### WORK TASK
An exact copy of the data below is required; return it in full.

□ □ □ □ □ □ □

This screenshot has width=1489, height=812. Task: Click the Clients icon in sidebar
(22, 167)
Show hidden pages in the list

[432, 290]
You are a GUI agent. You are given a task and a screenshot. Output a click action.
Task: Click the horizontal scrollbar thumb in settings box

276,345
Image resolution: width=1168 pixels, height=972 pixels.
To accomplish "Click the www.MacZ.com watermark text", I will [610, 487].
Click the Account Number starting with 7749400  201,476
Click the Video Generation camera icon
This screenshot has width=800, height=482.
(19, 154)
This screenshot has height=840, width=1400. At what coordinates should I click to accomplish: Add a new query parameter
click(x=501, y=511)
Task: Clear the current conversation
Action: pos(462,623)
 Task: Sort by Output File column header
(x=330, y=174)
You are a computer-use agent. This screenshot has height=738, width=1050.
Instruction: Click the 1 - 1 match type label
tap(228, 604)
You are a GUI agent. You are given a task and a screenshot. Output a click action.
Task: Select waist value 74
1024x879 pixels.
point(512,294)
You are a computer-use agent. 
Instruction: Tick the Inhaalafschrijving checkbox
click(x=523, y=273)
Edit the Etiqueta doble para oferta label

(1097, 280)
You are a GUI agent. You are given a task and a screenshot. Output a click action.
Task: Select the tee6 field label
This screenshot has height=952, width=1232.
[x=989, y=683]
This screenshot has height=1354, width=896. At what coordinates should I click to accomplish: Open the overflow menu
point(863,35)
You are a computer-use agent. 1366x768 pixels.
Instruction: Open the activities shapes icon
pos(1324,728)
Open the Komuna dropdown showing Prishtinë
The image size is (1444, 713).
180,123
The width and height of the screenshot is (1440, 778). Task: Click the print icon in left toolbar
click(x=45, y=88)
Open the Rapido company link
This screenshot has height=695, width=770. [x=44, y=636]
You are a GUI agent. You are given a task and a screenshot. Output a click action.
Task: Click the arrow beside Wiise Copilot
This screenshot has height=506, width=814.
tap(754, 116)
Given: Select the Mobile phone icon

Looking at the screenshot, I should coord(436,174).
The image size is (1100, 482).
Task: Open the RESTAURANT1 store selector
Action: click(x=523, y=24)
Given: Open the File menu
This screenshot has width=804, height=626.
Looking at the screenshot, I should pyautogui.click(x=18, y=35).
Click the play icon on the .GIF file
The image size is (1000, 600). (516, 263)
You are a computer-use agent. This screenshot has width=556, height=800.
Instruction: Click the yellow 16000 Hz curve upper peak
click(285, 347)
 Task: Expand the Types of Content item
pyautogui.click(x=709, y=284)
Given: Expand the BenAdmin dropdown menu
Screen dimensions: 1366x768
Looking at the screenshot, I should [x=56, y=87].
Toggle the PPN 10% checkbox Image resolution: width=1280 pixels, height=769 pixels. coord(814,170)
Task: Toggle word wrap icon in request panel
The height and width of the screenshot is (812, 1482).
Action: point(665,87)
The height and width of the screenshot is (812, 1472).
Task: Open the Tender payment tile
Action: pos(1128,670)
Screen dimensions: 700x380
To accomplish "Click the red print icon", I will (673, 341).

□ □ □ □ □ □ □

### TASK RESPONSE
This screenshot has width=1489, height=812. Task: Click the Clients icon in sidebar
(22, 167)
Show hidden pages in the list

[432, 290]
You are a GUI agent. You are given a task and a screenshot. Output a click action.
Task: Click the horizontal scrollbar thumb in settings box

276,345
Image resolution: width=1168 pixels, height=972 pixels.
To accomplish "Click the www.MacZ.com watermark text", I will [610, 487].
Click the Account Number starting with 7749400  201,476
Click the Video Generation camera icon
This screenshot has width=800, height=482.
(19, 154)
This screenshot has height=840, width=1400. At what coordinates should I click to accomplish: Add a new query parameter
click(x=501, y=511)
Task: Clear the current conversation
Action: pos(462,623)
 Task: Sort by Output File column header
(x=330, y=174)
You are a computer-use agent. This screenshot has height=738, width=1050.
Instruction: Click the 1 - 1 match type label
tap(228, 604)
You are a GUI agent. You are given a task and a screenshot. Output a click action.
Task: Select waist value 74
1024x879 pixels.
point(512,294)
You are a computer-use agent. 
Instruction: Tick the Inhaalafschrijving checkbox
click(x=523, y=273)
Edit the Etiqueta doble para oferta label

(1097, 280)
You are a GUI agent. You are given a task and a screenshot. Output a click action.
Task: Select the tee6 field label
This screenshot has height=952, width=1232.
[x=989, y=683]
This screenshot has height=1354, width=896. At what coordinates should I click to accomplish: Open the overflow menu
point(863,35)
You are a computer-use agent. 1366x768 pixels.
Instruction: Open the activities shapes icon
pos(1324,728)
Open the Komuna dropdown showing Prishtinë
The image size is (1444, 713).
180,123
The width and height of the screenshot is (1440, 778). Task: Click the print icon in left toolbar
click(x=45, y=88)
Open the Rapido company link
This screenshot has height=695, width=770. [x=44, y=636]
You are a GUI agent. You are given a task and a screenshot. Output a click action.
Task: Click the arrow beside Wiise Copilot
This screenshot has height=506, width=814.
tap(754, 116)
Given: Select the Mobile phone icon

Looking at the screenshot, I should coord(436,174).
The image size is (1100, 482).
Task: Open the RESTAURANT1 store selector
Action: click(x=523, y=24)
Given: Open the File menu
This screenshot has width=804, height=626.
Looking at the screenshot, I should pyautogui.click(x=18, y=35).
Click the play icon on the .GIF file
The image size is (1000, 600). (516, 263)
You are a computer-use agent. This screenshot has width=556, height=800.
Instruction: Click the yellow 16000 Hz curve upper peak
click(285, 347)
 Task: Expand the Types of Content item
pyautogui.click(x=709, y=284)
Given: Expand the BenAdmin dropdown menu
Screen dimensions: 1366x768
Looking at the screenshot, I should [x=56, y=87].
Toggle the PPN 10% checkbox Image resolution: width=1280 pixels, height=769 pixels. coord(814,170)
Task: Toggle word wrap icon in request panel
The height and width of the screenshot is (812, 1482).
Action: point(665,87)
The height and width of the screenshot is (812, 1472).
Task: Open the Tender payment tile
Action: pos(1128,670)
Screen dimensions: 700x380
To accomplish "Click the red print icon", I will (673, 341).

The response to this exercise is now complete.